Rewrite the lines from the one containing "Tap the WIC walk-in closet label" through the end of the records, both ends included, keeping each request unchanged and scaling every coordinate in the answers by 0.7, rounded to whole numbers with halves rounded up. Leave the pictures out.

*** MATERIAL FOR THIS TASK ***

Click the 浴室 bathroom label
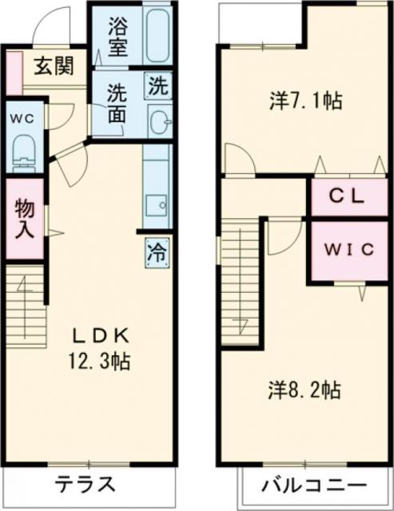[118, 38]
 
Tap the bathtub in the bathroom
[158, 37]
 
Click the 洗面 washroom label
[118, 103]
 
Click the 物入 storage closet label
[25, 219]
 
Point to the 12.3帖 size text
[98, 360]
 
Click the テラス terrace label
[86, 485]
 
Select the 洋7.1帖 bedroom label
[307, 101]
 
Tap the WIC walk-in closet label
[348, 249]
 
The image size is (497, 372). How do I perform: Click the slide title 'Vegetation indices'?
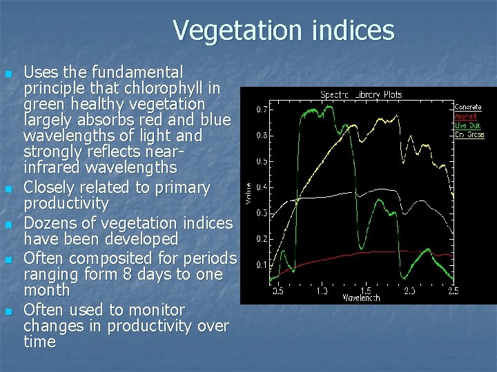point(283,30)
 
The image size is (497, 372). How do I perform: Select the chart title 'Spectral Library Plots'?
point(360,94)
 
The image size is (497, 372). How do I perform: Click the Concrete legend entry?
point(468,107)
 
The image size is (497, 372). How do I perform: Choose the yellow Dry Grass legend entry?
point(469,134)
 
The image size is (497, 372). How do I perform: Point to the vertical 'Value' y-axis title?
point(249,193)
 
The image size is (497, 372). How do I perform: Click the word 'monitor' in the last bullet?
point(157,310)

***

▶ **CORRECT OUTPUT**:
Tap the WIC walk-in closet label
[244, 174]
 
The image size is (497, 372). How do I perform: Click the slide title 'Vegetation indices'?
point(198,21)
 
The image size is (497, 372). How do I perform: Select the chart title 'Spectral Library Plots'?
point(252,66)
 
The image size is (497, 372). How do I perform: Click the Concrete legend entry?
point(328,75)
 
The image size is (497, 372). How do I perform: Choose the yellow Dry Grass legend entry?
point(328,94)
 
The image size is (497, 372). How do I perform: Point to the vertical 'Value' y-axis title?
point(174,135)
 
The image size is (497, 372). How do I perform: Click the word 'monitor' in the last bullet?
point(110,217)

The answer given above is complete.